- **Task goal**
Exactly as given, repeat all of the entries.

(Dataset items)

# # # #

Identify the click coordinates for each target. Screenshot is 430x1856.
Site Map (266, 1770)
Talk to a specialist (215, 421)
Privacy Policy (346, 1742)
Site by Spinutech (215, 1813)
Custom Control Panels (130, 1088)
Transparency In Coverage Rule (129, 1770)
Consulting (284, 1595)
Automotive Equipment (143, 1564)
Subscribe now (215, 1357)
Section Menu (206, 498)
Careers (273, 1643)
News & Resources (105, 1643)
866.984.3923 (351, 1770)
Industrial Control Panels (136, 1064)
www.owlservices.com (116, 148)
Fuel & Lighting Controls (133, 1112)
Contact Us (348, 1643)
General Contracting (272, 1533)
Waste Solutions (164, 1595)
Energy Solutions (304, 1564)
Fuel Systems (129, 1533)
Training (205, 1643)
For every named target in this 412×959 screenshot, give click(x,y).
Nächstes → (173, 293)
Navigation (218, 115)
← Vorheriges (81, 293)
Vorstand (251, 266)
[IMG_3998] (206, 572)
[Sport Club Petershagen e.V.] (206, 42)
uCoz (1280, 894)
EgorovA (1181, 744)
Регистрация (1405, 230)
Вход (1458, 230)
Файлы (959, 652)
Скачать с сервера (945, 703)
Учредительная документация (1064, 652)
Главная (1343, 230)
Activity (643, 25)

# # # #

- **Finished task**
Identify the click coordinates for each target. Screenshot is 430x1856.
Site Map (266, 1770)
Talk to a specialist (215, 421)
Privacy Policy (346, 1742)
Site by Spinutech (215, 1813)
Custom Control Panels (130, 1088)
Transparency In Coverage Rule (129, 1770)
Consulting (284, 1595)
Automotive Equipment (143, 1564)
Subscribe now (215, 1357)
Section Menu (206, 498)
Careers (273, 1643)
News & Resources (105, 1643)
866.984.3923 (351, 1770)
Industrial Control Panels (136, 1064)
www.owlservices.com (116, 148)
Fuel & Lighting Controls (133, 1112)
Contact Us (348, 1643)
General Contracting (272, 1533)
Waste Solutions (164, 1595)
Energy Solutions (304, 1564)
Fuel Systems (129, 1533)
Training (205, 1643)
For every named target in this 412×959 screenshot, give click(x,y).
Nächstes → (173, 293)
Navigation (218, 115)
← Vorheriges (81, 293)
Vorstand (251, 266)
[IMG_3998] (206, 572)
[Sport Club Petershagen e.V.] (206, 42)
uCoz (1280, 894)
EgorovA (1181, 744)
Регистрация (1405, 230)
Вход (1458, 230)
Файлы (959, 652)
Скачать с сервера (945, 703)
Учредительная документация (1064, 652)
Главная (1343, 230)
Activity (643, 25)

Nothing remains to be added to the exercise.